> [Extracto de la fuente]:
Llegó el Covid-19 y, con él, llegó el miedo, el confinamiento del cuerpo y el aislamiento de una parte de lo que nos hace humanos: la relación con los demás
No me he puesto enferma, no he tenido ni tengo fiebre, cansancio, tos seca, dolor de garganta, diarrea.... Tampoco he enfermado de las cosas de toda la vida, gracias a Dios. Pero me duele el corazón. Me duele el dolor de mis amigos que han perdido a sus padres, hermanos, abuelos, amigos. Me duele más que antes, cuando habrían tenido la oportunidad de acompañar a sus enfermos durante el final de su vida.
Todo esto, lo de morir solos, nos pilló en pleno discurso sobre la humanización de la medicina, en la lucha por unos cuidados paliativos accesibles para todos, en el pleno sinsentido del debate sobre la eutanasia.
Llegó el Covid-19. Y con él, llegó el miedo, el confinamiento del cuerpo y el aislamiento de una parte de lo que nos hace humanos, la relación con los demás. Y se apagó la luz cuando cerraron las puertas de las iglesias. Y me quedé con una vela en casa y con el reflejo de la misa en la tele.
Y vi cómo médicos y enfermeras se colgaban del cuello una foto para que los enfermos pudieran conocer quién había debajo de los monos blancos, las mascarillas, gafas y pantallas. Médicos y enfermeras que se resistían a la muerte a solas y abrían la puerta al hijo, al hermano. Otros no. Otros la cerraban aún más fuerte, cumplían las normas y ya. La medicina se hacía aún más humana en unos lugares y aún más inhumana en otros. Y la gente me lo contaba, con esa resignación que nos invade cuando nos cortan las alas a todos a la vez, sea el motivo racional o no. Con esa especie de anestesia que nos tiene anestesiados. España está llorando y no hay quien recoja sus lágrimas.

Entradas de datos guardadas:
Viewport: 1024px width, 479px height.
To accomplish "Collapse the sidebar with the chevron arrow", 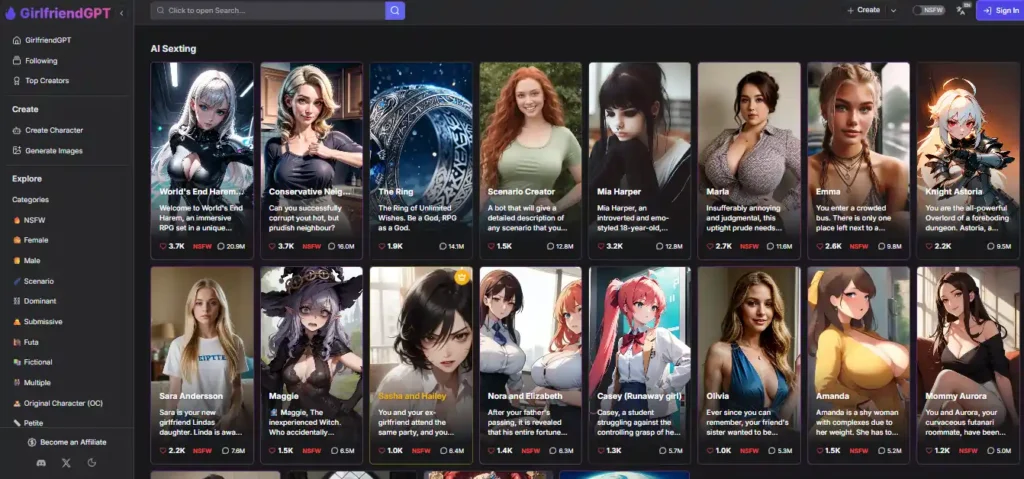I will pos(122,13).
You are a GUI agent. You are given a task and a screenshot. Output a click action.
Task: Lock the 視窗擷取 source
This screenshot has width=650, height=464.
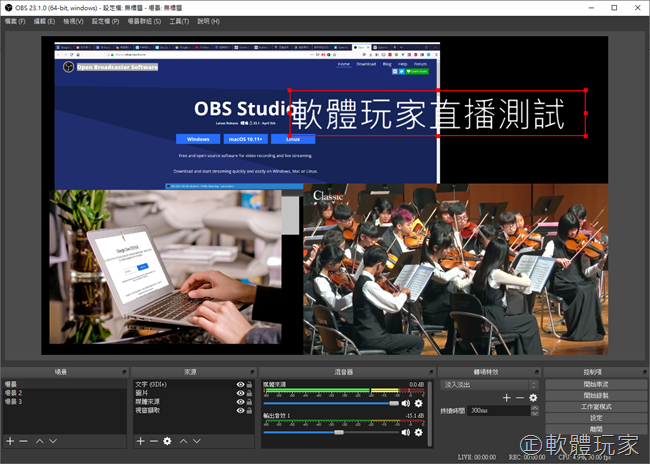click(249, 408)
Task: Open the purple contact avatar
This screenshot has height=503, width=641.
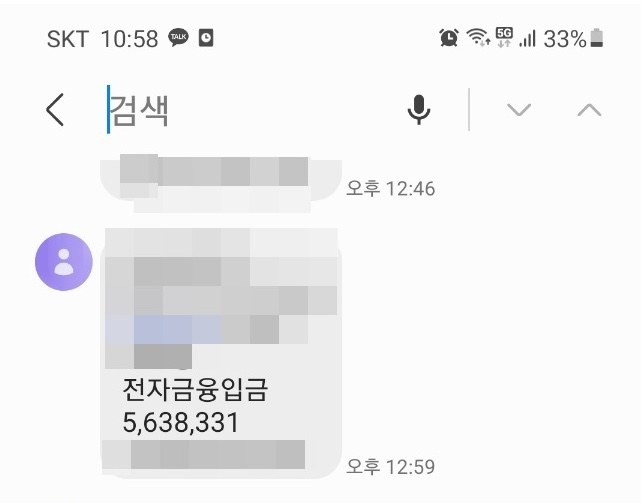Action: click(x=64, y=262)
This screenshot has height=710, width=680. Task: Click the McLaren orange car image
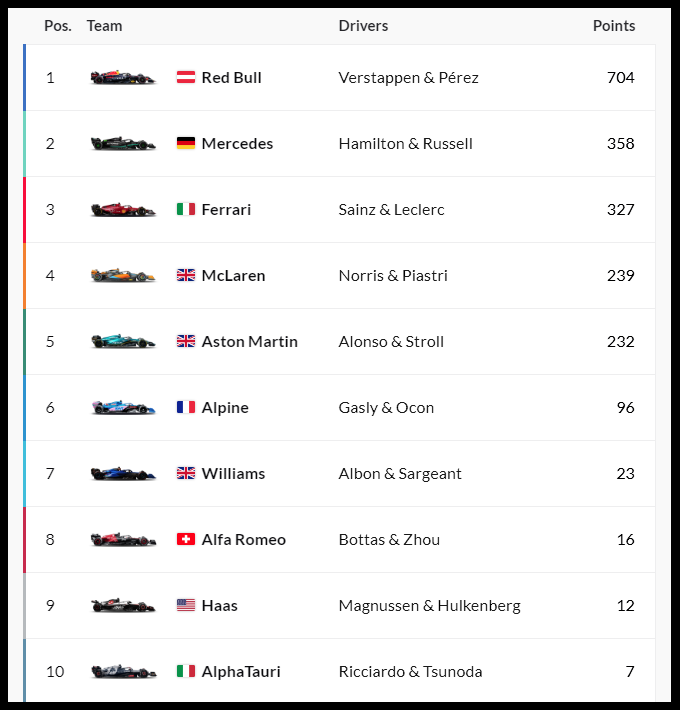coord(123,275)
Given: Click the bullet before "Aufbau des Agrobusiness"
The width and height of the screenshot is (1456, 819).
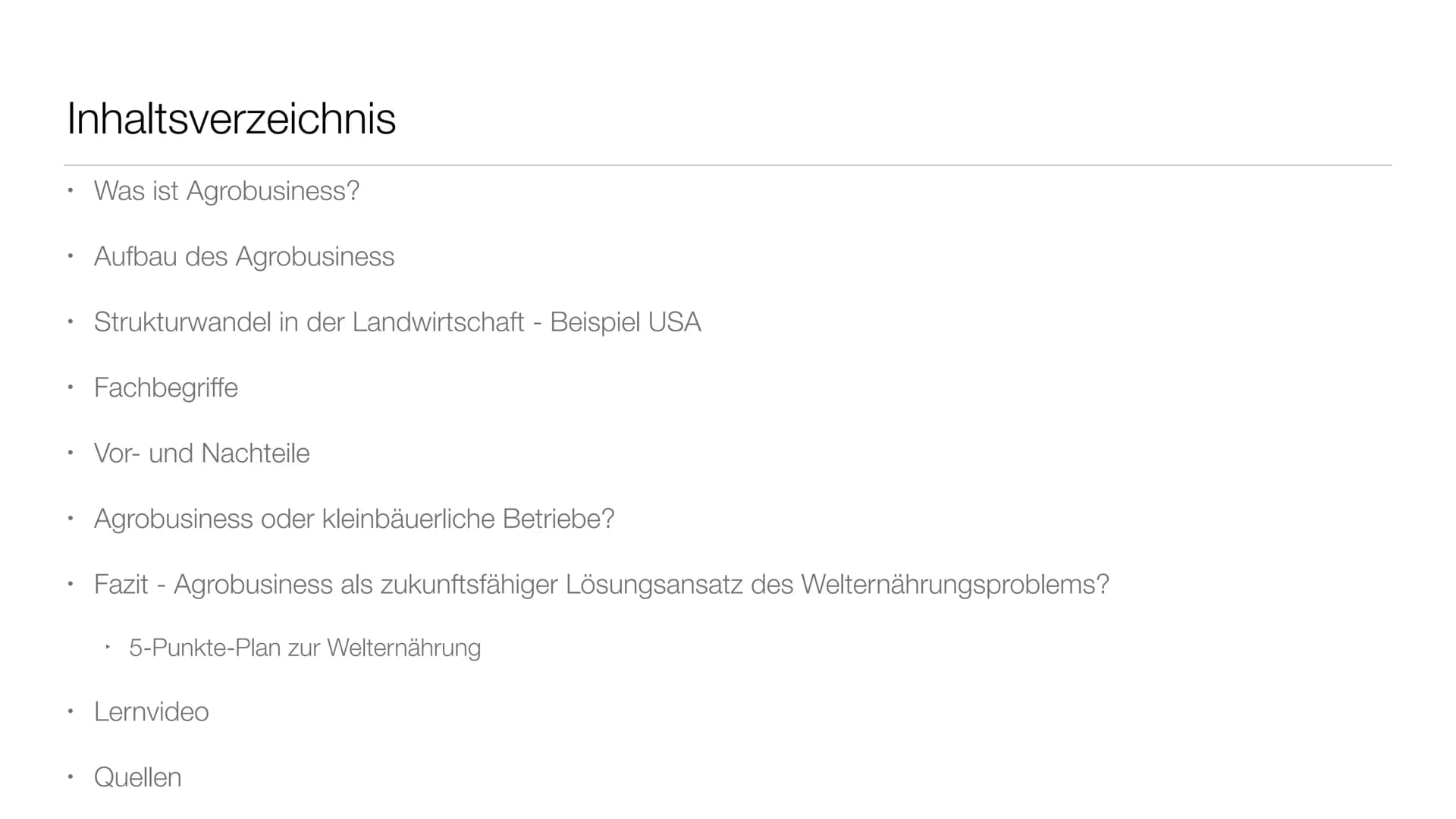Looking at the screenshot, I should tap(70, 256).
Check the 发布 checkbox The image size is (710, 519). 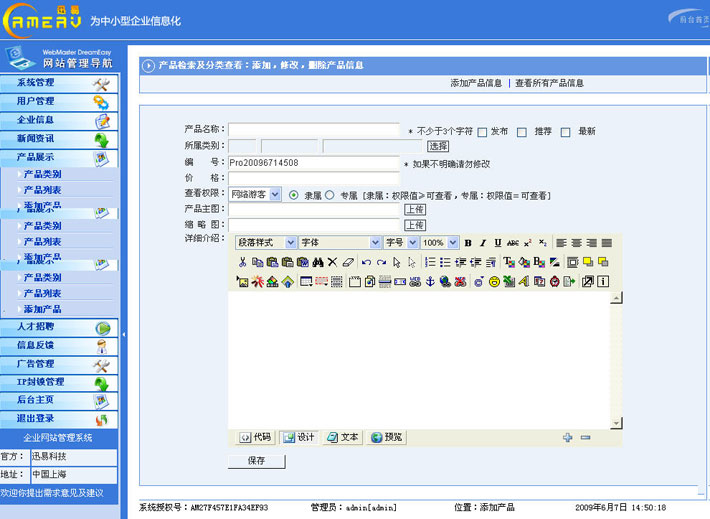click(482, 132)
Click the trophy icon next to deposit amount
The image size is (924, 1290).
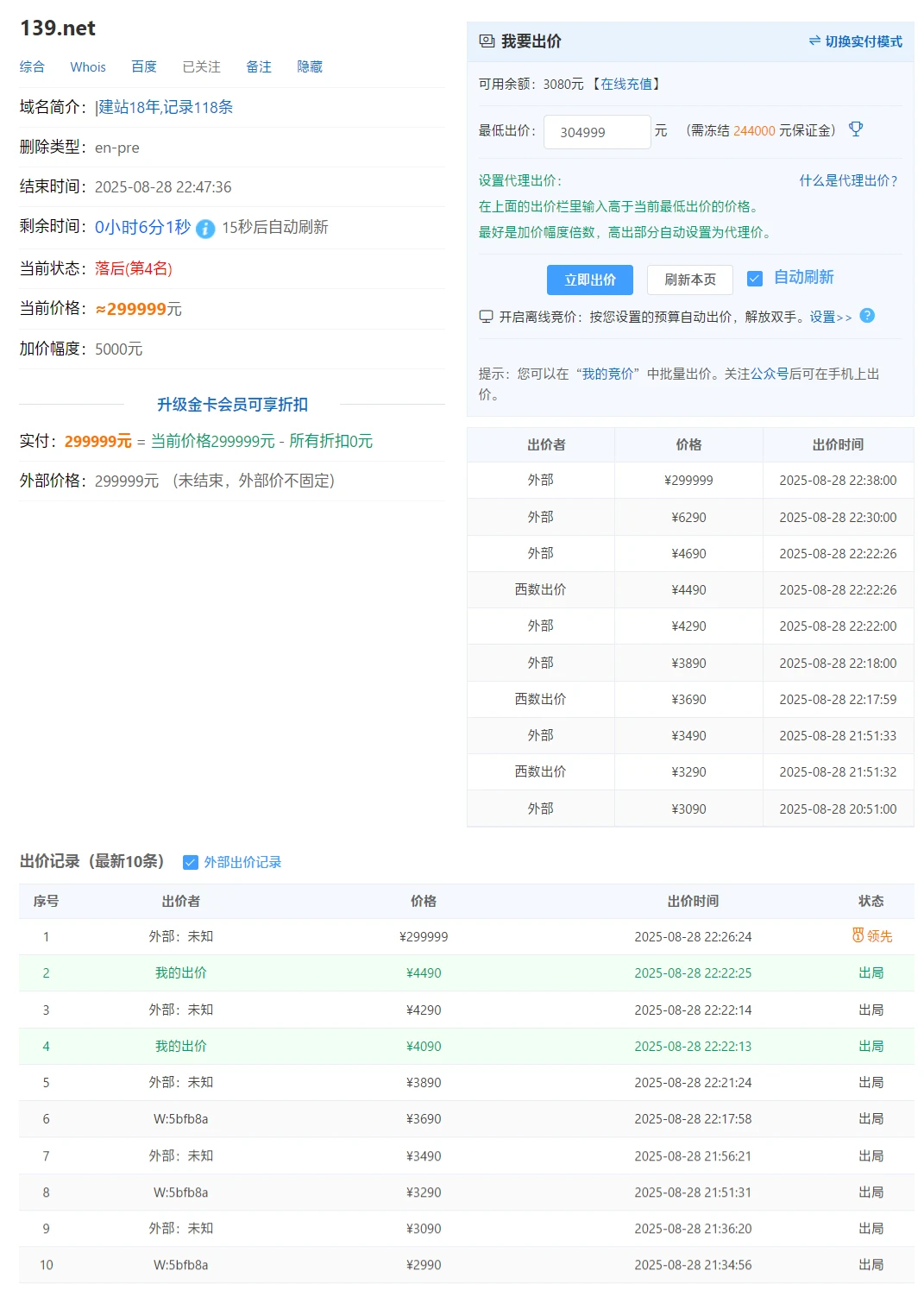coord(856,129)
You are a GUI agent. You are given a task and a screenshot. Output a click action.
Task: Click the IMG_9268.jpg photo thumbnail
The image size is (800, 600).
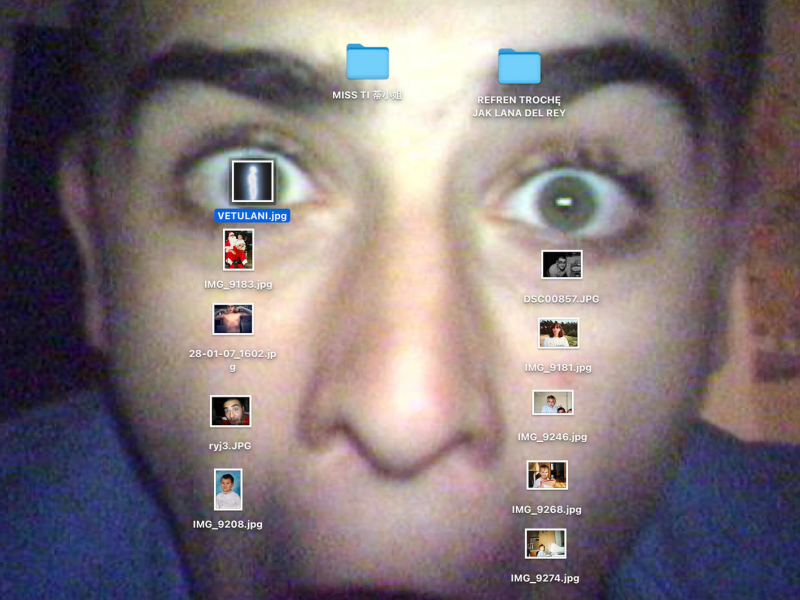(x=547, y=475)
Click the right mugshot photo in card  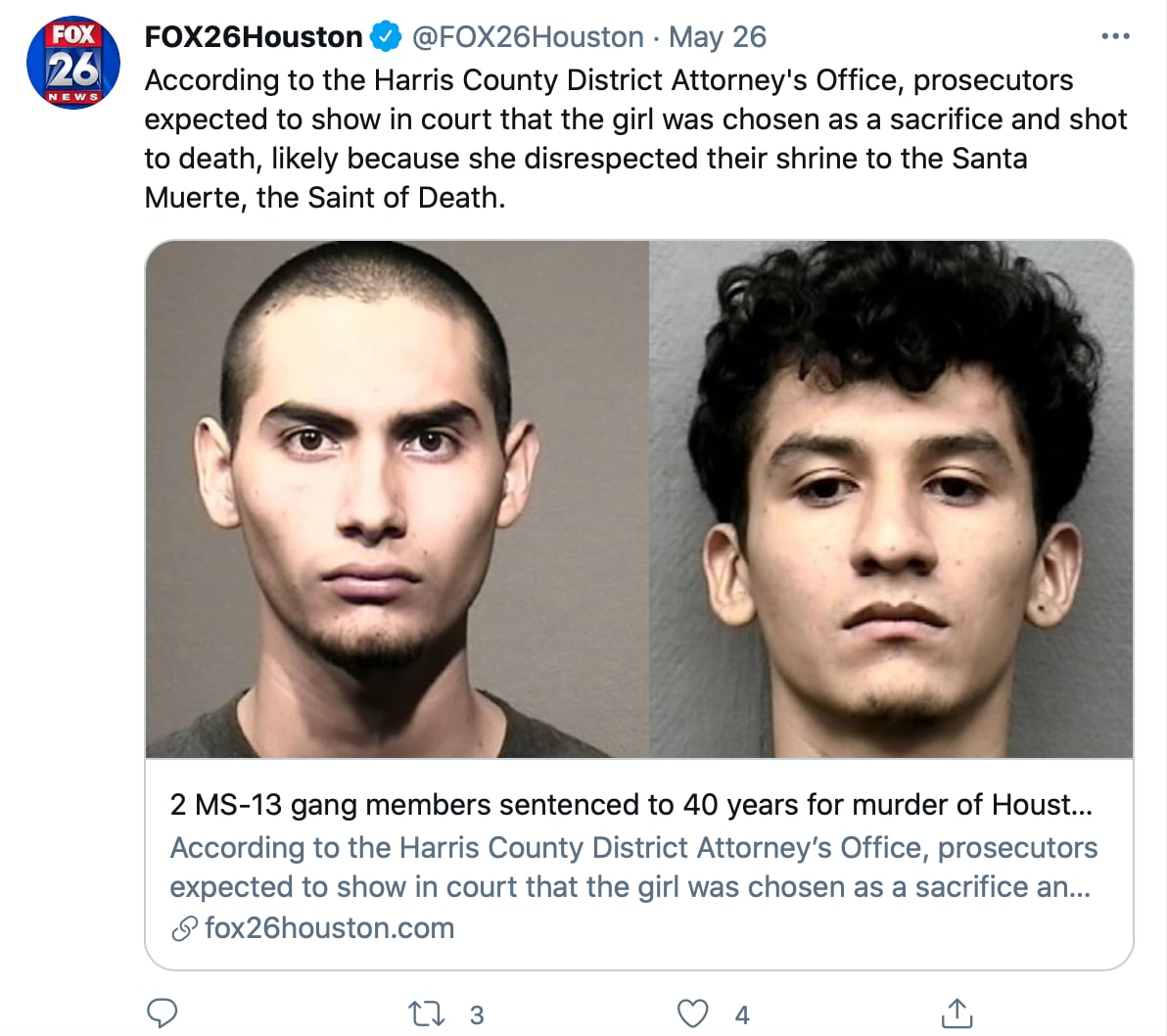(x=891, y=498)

> [Qué se pide]:
(1) Responde estas preguntas con lo que dice el texto sobre el Covid-19.
(a) ¿Qué pasó cuando cerraron las puertas de las iglesias?
(b) ¿Qué se colgaban del cuello médicos y enfermeras, y con qué fin?
(c) ¿En medio de qué discurso, lucha y debate "nos pilló" lo de morir solos?
(2) Indica si cada afirmación concuerda con el texto sobre el Covid-19 y cita las palabras que lo deciden.
(a) Quien escribe ha tenido fiebre y tos seca.
(b) Todos los médicos y enfermeras dejaban pasar a los familiares.
(c) Quien escribe siguió la misa por televisión.
(3) Escribe el párrafo que seguiría a la última oración del texto sobre el Covid-19.
Las entradas provienen de otra fuente.

> [Respuestas]:
(1)
(a) Se apagó la luz, y quien escribe se quedó con una vela en casa y con el reflejo de la misa en la tele.
(b) Una foto, para que los enfermos pudieran conocer quién había debajo de los monos blancos, las mascarillas, gafas y pantallas.
(c) En pleno discurso sobre la humanización de la medicina, en la lucha por unos cuidados paliativos accesibles para todos y en el pleno sinsentido del debate sobre la eutanasia.

(2)
(a) No: "no he tenido ni tengo fiebre, cansancio, tos seca, dolor de garganta, diarrea".
(b) No: "Otros no. Otros la cerraban aún más fuerte, cumplían las normas y ya."
(c) Sí: "Y me quedé con una vela en casa y con el reflejo de la misa en la tele."

(3)
Y fue pasando el tiempo hasta que perdimos sus coordenadas. Y se nos fue reduciendo el espacio porque empezaron a cansarnos las salidas virtuales con Zoom, Skype, FaceTime y demás, y caímos en la cuenta de que el espacio está limitado a las paredes de nuestras casas desde hace más de un mes.
Y poco a poco caí en el Silencio que llega cuando se agota la paciencia ante tanta palabrería, cuando el silencio de la muerte lo llena todo. Fui dándome cuenta de que me duele el corazón, de que me duele el alma. Y que ni las misas televisadas, ni los rezos en el rincón de mi cuarto, pueden curar ese dolor profundo que une la pena de mis amigos a la pena de tanta gente que no conozco pero a la que me siento muy cercana.
No sé si te pasa a ti también, pero necesito volver a misa. Volver a la iglesia, a la de al lado de casa o a la de siempre y pedir al médico que me cure. Necesito llenarme de la gracia de Dios en vivo y en directo. Necesitamos iglesias abiertas, sacerdotes que nos curen celebrando misas a las que podamos asistir, confesarme y comulgar como antes. La Medicina del alma es una necesidad básica para el hombre. Mucho más necesaria que poder comprar un periódico, tabaco o gasolina. Me da miedo enfermar de indiferencia, de rutina, de dureza de corazón. Me duele el alma y necesito volver a misa. ¿Te pasa a ti también?